Contrary to a widespread legend encapsulating the headdresses’ size as a response to the cut steeples cut during the Revolt of the papier timbré (anti-fiscal revolt in the west of Ancien Régime France, reign of Louis XIV from April to September 1675); the bigoudène headdress only became really high in the twentieth century, especially in the Interwar period (November 1918 - September 1939) where it gained a centimeter per year. The maximum height of the cap is reached at the end of the Second World War, when the Breton costume started to become old-fashioned.

The high headdress is for ceremonies or states of mourning: the everyday headdress worn during the daily work is a simple black velvet ribbon around the comb and behind which one concealed the chignon. In 1977, 31% of women over 47 years old wore the headdress. This figure drastically decreased to only 500 women (of all ages) in 1993. In 2011 Maria Lambour was one of the last women to wear this headdress on a daily basis. Today it is worn only during cultural events and by rare women on an almost daily basis.
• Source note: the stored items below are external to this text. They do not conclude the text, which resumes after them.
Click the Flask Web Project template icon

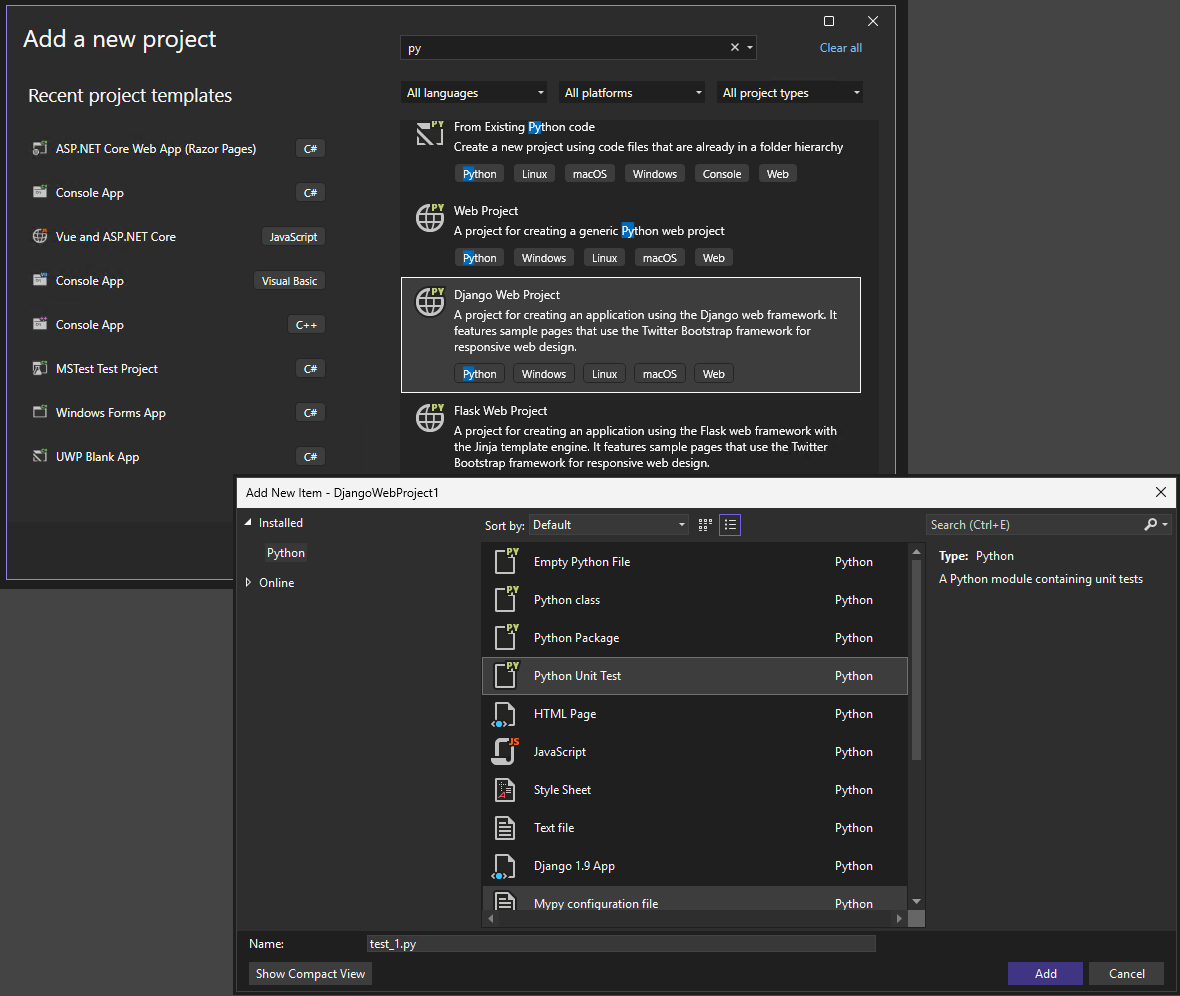(429, 417)
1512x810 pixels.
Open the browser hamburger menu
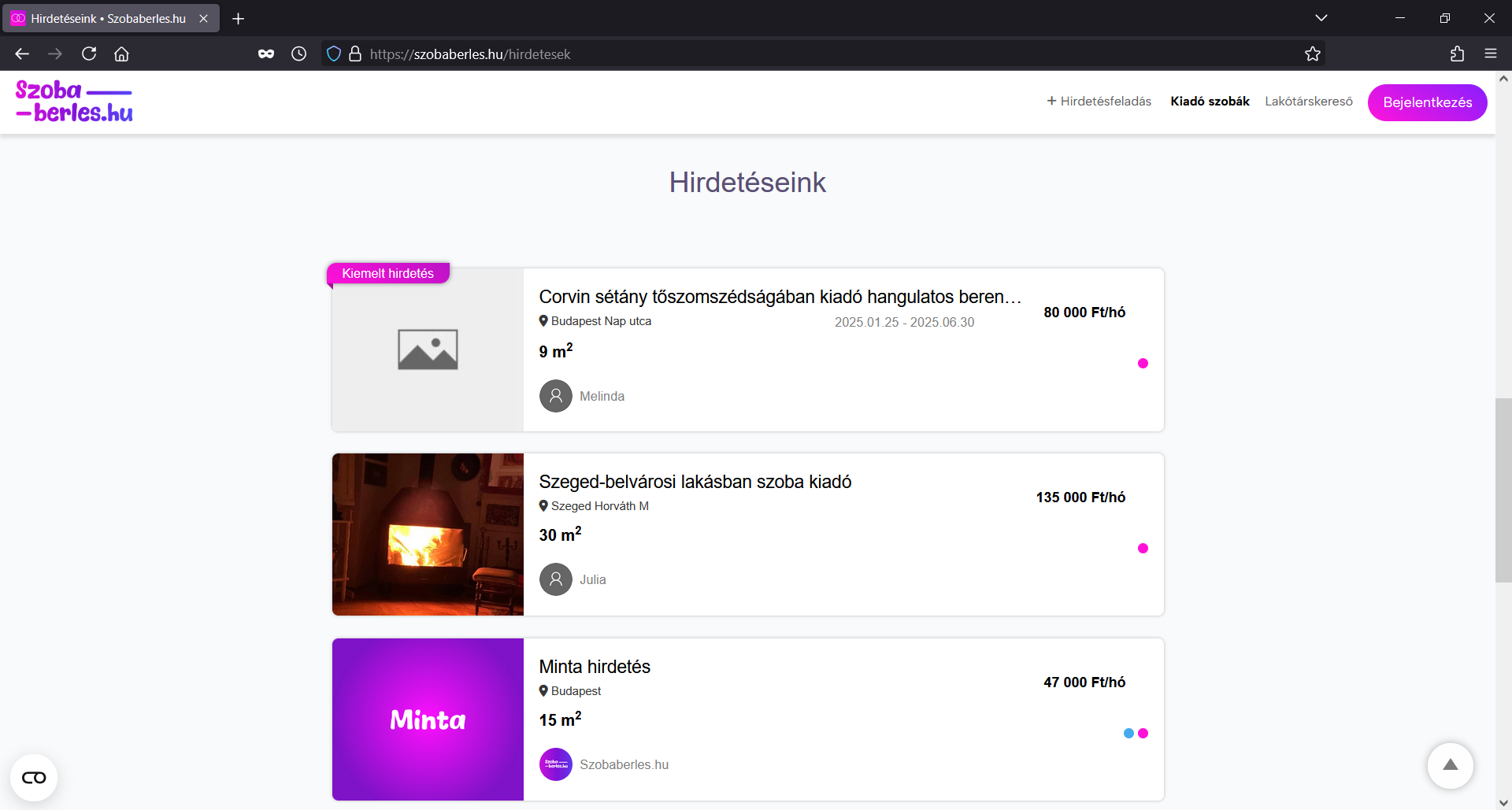[1490, 54]
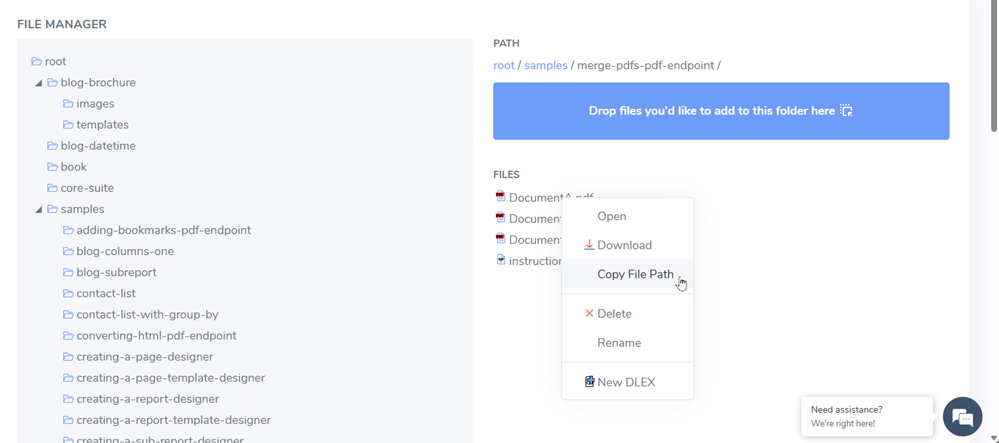Open the creating-a-report-designer folder

coord(147,399)
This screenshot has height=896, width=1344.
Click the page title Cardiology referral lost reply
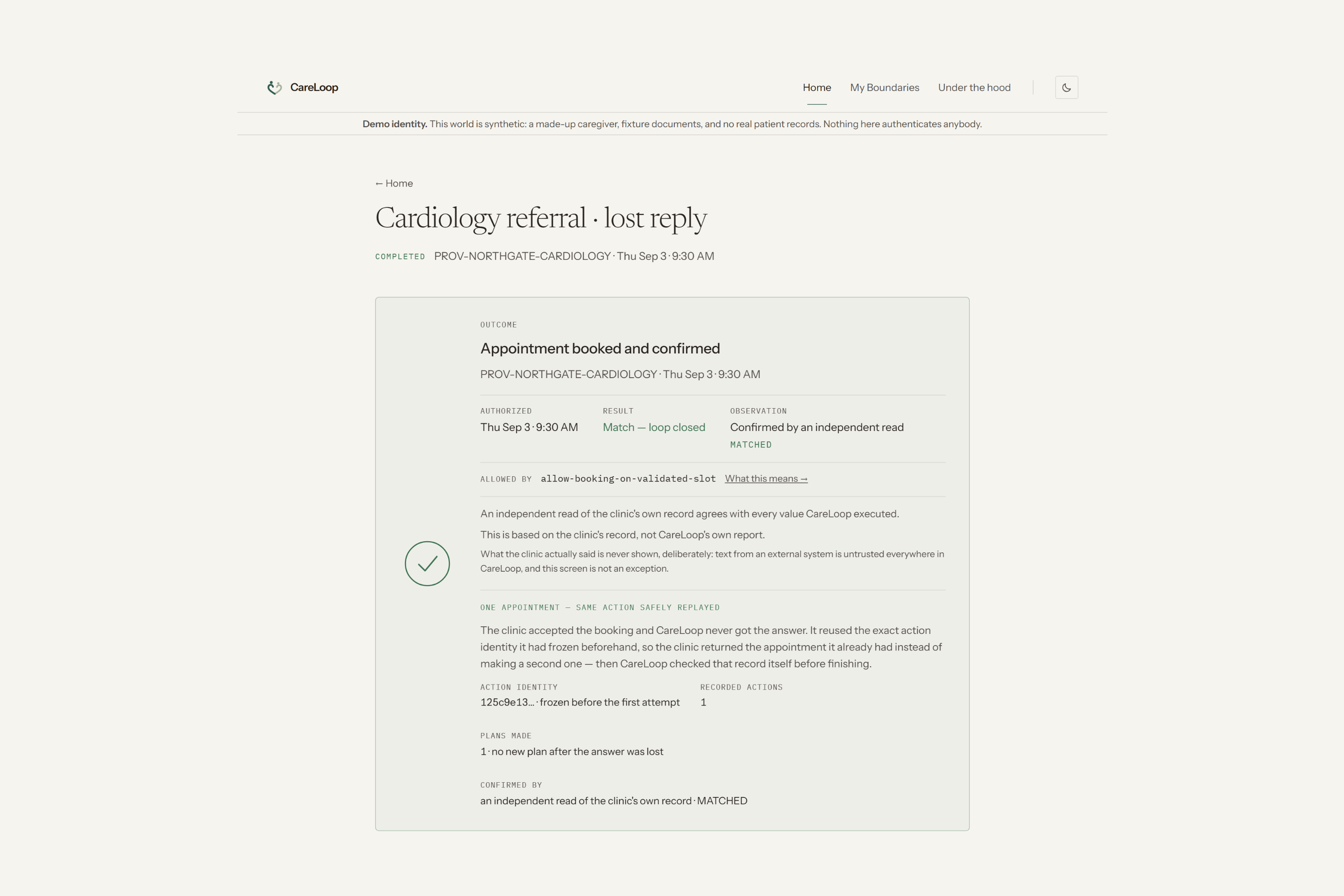coord(541,218)
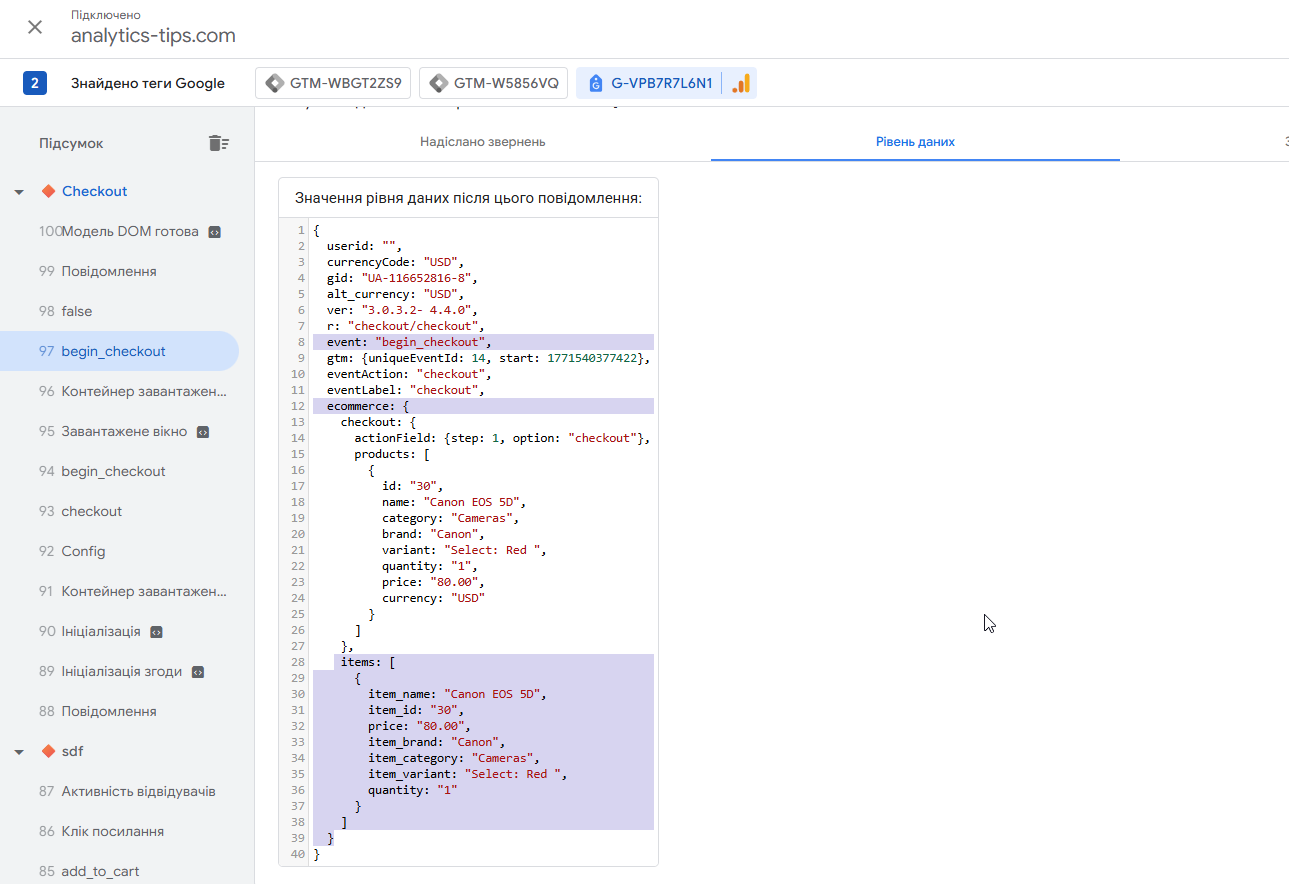Close the Tag Assistant debug panel
The image size is (1289, 884).
[35, 27]
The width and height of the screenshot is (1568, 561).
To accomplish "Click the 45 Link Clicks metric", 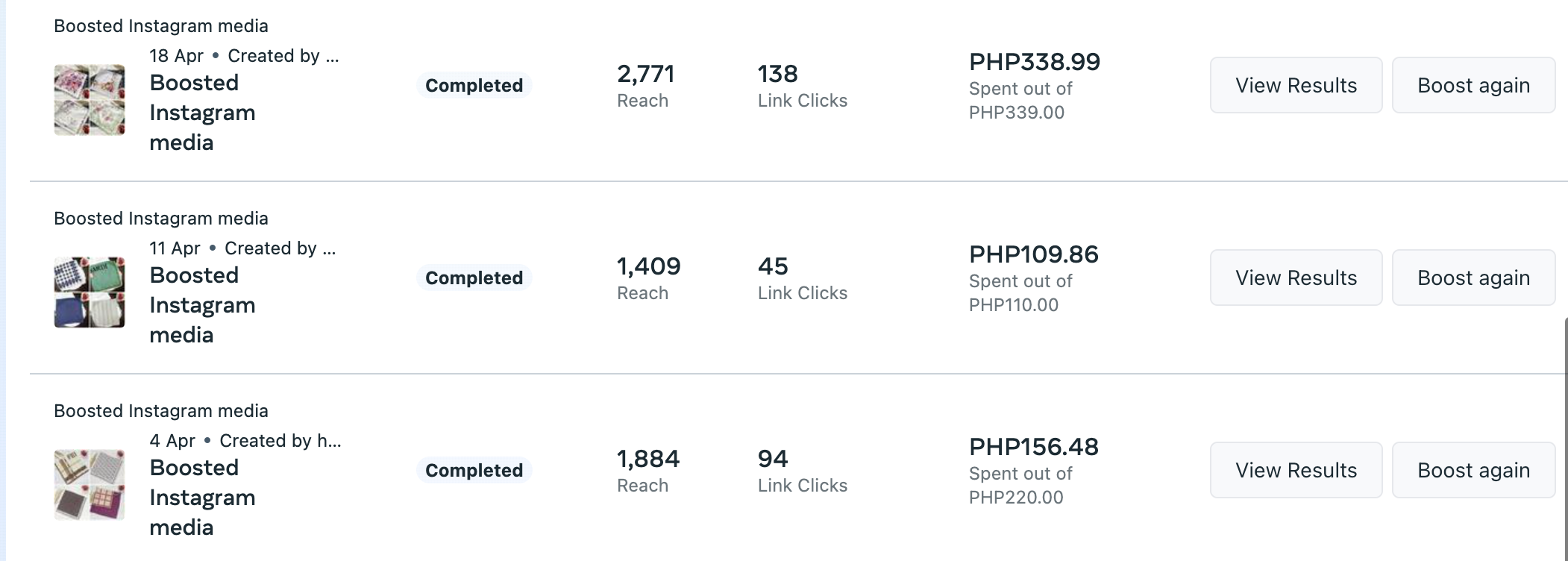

On 11 June 2018 the then doyenne (eldest) of the Bigoudènes, Marie Pochat, died at the age of 102 in her native Brittany. She was one of the last few irreducible Bretons still wearing the headdress. Born on 29 February 1916 in Léchiagat (now Treffiagat) in the Bigouden country, Marie Pochat regularly wore the headdress from the age of 12. "Without this headdress, I feel that I am missing something," she told France 3 Brittany on the occasion of the celebration of her centenary in 2016. Only a handful of Bretons still wear this lace headdress, a true symbol of Brittany that appeared in 1747. In 2015 the Museum of Brittany had hosted an exhibition by photographer Charles Fréger showing the considerable richness and diversity of Breton headdresses.

== Sartorial aspects ==
The confection of the bigoudènes' traditional costume is recognized as a landmark of French sartorial heritage and high craftsmanship. The oldest known Bigoudène headdress dates back to 1830; still ample, the headdress largely covers the hair; limited to a small rectangle, the embroidery is nascent. It is exhibited at the Bigouden Museum in Pont-l'Abbé. One of the most important sartorial events for bigoudènes is the "Feast of Embroiderers" (French: Fête des Brodeuses) taking place every year in July in Pont-l'Abbé, Finistère, Brittany.

== In the arts ==
Numerous artists immortalized the bigoudènes such as:
- Henri Guinier (1867–1927)
- François Hippolyte Lalaisse (1810–1884)
- Henri Delavallée (1860–1943)
- Georges A. L. Boisselier (1876–1943)
- Albert Racinet (1825–1893)
- Georges Lacombe (1868–1916)
- Lucien Simon (1861–1945)
- Joseph-Félix Bouchor (1853–1937)
- Émile Malo-Renault (1870–1938)
- Paul Gauguin (1848–1903)
- Pascal Dagnan-Bouveret (1852–1929)

== In popular culture ==
In the French-speaking world, since the 1970s, television commercials from Breizh Cola and most importantly the French food industry company "Tipiak" have been portraying elderly women dressed as Bigoudènes while shouting "Tipiak, Pirates!". This famous slogan propelled the term "Tipiak" to become synonymous with "hacker" in web communities and now refers to hackers or counterfeiters.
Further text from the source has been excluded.